Write the listing out again in full. Every character must match.

Supplied data
▬▬▬▬▬▬▬▬▬▬
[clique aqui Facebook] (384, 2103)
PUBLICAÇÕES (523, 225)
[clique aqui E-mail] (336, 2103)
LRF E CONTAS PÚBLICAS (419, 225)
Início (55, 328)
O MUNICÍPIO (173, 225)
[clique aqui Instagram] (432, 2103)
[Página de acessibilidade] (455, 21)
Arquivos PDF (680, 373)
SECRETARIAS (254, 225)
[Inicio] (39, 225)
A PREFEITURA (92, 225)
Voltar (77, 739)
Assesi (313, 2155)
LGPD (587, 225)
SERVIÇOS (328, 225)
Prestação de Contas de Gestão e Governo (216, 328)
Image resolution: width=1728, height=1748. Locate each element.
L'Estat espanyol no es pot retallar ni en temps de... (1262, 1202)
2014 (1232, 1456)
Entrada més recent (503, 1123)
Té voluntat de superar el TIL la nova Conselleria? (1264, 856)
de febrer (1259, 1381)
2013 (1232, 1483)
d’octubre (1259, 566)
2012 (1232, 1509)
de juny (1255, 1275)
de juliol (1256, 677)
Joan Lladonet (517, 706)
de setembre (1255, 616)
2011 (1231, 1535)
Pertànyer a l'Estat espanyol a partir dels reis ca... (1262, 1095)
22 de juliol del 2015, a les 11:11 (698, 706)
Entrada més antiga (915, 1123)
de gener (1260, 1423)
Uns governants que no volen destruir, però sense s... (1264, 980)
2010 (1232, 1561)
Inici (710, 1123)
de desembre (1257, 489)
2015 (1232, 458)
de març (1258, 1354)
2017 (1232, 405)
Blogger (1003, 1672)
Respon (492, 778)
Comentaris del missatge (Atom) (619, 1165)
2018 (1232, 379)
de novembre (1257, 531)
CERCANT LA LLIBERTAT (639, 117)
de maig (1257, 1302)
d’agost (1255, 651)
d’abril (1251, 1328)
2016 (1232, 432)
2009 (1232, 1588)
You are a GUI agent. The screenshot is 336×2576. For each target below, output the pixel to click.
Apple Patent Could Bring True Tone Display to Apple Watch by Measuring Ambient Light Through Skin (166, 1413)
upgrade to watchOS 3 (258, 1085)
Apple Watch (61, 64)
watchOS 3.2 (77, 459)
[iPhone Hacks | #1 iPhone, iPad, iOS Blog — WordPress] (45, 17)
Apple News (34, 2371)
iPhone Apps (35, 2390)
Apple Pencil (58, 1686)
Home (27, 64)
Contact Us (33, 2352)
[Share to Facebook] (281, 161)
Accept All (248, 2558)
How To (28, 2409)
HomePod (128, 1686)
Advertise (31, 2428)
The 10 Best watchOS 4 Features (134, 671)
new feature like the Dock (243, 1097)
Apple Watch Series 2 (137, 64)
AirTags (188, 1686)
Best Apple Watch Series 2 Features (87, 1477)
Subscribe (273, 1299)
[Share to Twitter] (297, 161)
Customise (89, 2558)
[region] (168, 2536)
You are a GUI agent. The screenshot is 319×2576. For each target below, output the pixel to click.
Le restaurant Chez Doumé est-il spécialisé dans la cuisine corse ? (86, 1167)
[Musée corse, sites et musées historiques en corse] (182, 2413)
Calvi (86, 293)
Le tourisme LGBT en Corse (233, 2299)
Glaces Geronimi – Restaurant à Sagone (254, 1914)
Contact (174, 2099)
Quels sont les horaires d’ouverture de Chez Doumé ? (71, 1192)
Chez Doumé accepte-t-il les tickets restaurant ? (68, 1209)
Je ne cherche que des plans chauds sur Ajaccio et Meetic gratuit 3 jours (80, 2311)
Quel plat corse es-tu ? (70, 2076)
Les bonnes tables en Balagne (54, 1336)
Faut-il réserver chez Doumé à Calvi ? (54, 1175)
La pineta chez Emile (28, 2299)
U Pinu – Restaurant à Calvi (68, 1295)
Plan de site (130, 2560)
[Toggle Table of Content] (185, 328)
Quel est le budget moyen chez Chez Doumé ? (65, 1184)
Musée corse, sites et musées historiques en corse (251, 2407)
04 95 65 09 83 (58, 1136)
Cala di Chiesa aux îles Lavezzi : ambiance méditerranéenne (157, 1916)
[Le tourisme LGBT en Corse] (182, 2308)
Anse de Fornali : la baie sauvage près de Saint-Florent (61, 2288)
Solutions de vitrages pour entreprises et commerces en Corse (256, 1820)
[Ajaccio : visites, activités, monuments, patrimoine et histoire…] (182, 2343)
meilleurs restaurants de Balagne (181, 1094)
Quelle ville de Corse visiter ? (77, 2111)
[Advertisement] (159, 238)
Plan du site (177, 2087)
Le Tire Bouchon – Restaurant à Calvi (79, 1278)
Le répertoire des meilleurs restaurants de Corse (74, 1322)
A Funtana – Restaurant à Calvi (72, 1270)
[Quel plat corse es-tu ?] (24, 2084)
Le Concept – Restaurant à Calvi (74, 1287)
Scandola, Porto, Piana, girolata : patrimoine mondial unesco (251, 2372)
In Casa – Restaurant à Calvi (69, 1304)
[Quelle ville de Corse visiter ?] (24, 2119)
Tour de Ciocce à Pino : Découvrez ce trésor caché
▬▬▬▬▬▬▬▬▬▬
Solution to the problem
[clique aqui Facebook] (384, 2103)
PUBLICAÇÕES (523, 225)
[clique aqui E-mail] (336, 2103)
LRF E CONTAS PÚBLICAS (419, 225)
Início (55, 328)
O MUNICÍPIO (173, 225)
[clique aqui Instagram] (432, 2103)
[Página de acessibilidade] (455, 21)
Arquivos PDF (680, 373)
SECRETARIAS (254, 225)
[Inicio] (39, 225)
A PREFEITURA (92, 225)
Voltar (77, 739)
Assesi (313, 2155)
LGPD (587, 225)
SERVIÇOS (328, 225)
Prestação de Contas de Gestão e Governo (216, 328)
Image resolution: width=1728, height=1748. Locate each element.
L'Estat espanyol no es pot retallar ni en temps de... (1262, 1202)
2014 (1232, 1456)
Entrada més recent (503, 1123)
Té voluntat de superar el TIL la nova Conselleria? (1264, 856)
de febrer (1259, 1381)
2013 (1232, 1483)
d’octubre (1259, 566)
2012 (1232, 1509)
de juny (1255, 1275)
de juliol (1256, 677)
Joan Lladonet (517, 706)
de setembre (1255, 616)
2011 (1231, 1535)
Pertànyer a l'Estat espanyol a partir dels reis ca... (1262, 1095)
22 de juliol del 2015, a les 11:11 (698, 706)
Entrada més antiga (915, 1123)
de gener (1260, 1423)
Uns governants que no volen destruir, però sense s... (1264, 980)
2010 (1232, 1561)
Inici (710, 1123)
de desembre (1257, 489)
2015 (1232, 458)
de març (1258, 1354)
2017 (1232, 405)
Blogger (1003, 1672)
Respon (492, 778)
Comentaris del missatge (Atom) (619, 1165)
2018 (1232, 379)
de novembre (1257, 531)
CERCANT LA LLIBERTAT (639, 117)
de maig (1257, 1302)
d’agost (1255, 651)
d’abril (1251, 1328)
2016 (1232, 432)
2009 (1232, 1588)
You are a GUI agent. The screenshot is 336×2576. For each target below, output the pixel to click.
Apple Patent Could Bring True Tone Display to Apple Watch by Measuring Ambient Light Through Skin (166, 1413)
upgrade to watchOS 3 (258, 1085)
Apple Watch (61, 64)
watchOS 3.2 (77, 459)
[iPhone Hacks | #1 iPhone, iPad, iOS Blog — WordPress] (45, 17)
Apple News (34, 2371)
iPhone Apps (35, 2390)
Apple Pencil (58, 1686)
Home (27, 64)
Contact Us (33, 2352)
[Share to Facebook] (281, 161)
Accept All (248, 2558)
How To (28, 2409)
HomePod (128, 1686)
Advertise (31, 2428)
The 10 Best watchOS 4 Features (134, 671)
new feature like the Dock (243, 1097)
Apple Watch Series 2 (137, 64)
AirTags (188, 1686)
Best Apple Watch Series 2 Features (87, 1477)
Subscribe (273, 1299)
[Share to Twitter] (297, 161)
Customise (89, 2558)
[region] (168, 2536)
You are a GUI agent. The screenshot is 319×2576. For each target below, output the pixel to click.
Le restaurant Chez Doumé est-il spécialisé dans la cuisine corse ? (86, 1167)
[Musée corse, sites et musées historiques en corse] (182, 2413)
Calvi (86, 293)
Le tourisme LGBT en Corse (233, 2299)
Glaces Geronimi – Restaurant à Sagone (254, 1914)
Contact (174, 2099)
Quels sont les horaires d’ouverture de Chez Doumé ? (71, 1192)
Chez Doumé accepte-t-il les tickets restaurant ? (68, 1209)
Je ne cherche que des plans chauds sur Ajaccio et Meetic gratuit 3 jours (80, 2311)
Quel plat corse es-tu ? (70, 2076)
Les bonnes tables en Balagne (54, 1336)
Faut-il réserver chez Doumé à Calvi ? (54, 1175)
La pineta chez Emile (28, 2299)
U Pinu – Restaurant à Calvi (68, 1295)
Plan de site (130, 2560)
[Toggle Table of Content] (185, 328)
Quel est le budget moyen chez Chez Doumé ? (65, 1184)
Musée corse, sites et musées historiques en corse (251, 2407)
04 95 65 09 83 (58, 1136)
Cala di Chiesa aux îles Lavezzi : ambiance méditerranéenne (157, 1916)
[Le tourisme LGBT en Corse] (182, 2308)
Anse de Fornali : la baie sauvage près de Saint-Florent (61, 2288)
Solutions de vitrages pour entreprises et commerces en Corse (256, 1820)
[Ajaccio : visites, activités, monuments, patrimoine et histoire…] (182, 2343)
meilleurs restaurants de Balagne (181, 1094)
Quelle ville de Corse visiter ? (77, 2111)
[Advertisement] (159, 238)
Plan du site (177, 2087)
Le Tire Bouchon – Restaurant à Calvi (79, 1278)
Le répertoire des meilleurs restaurants de Corse (74, 1322)
A Funtana – Restaurant à Calvi (72, 1270)
[Quel plat corse es-tu ?] (24, 2084)
Le Concept – Restaurant à Calvi (74, 1287)
Scandola, Porto, Piana, girolata : patrimoine mondial unesco (251, 2372)
In Casa – Restaurant à Calvi (69, 1304)
[Quelle ville de Corse visiter ?] (24, 2119)
Tour de Ciocce à Pino : Découvrez ce trésor caché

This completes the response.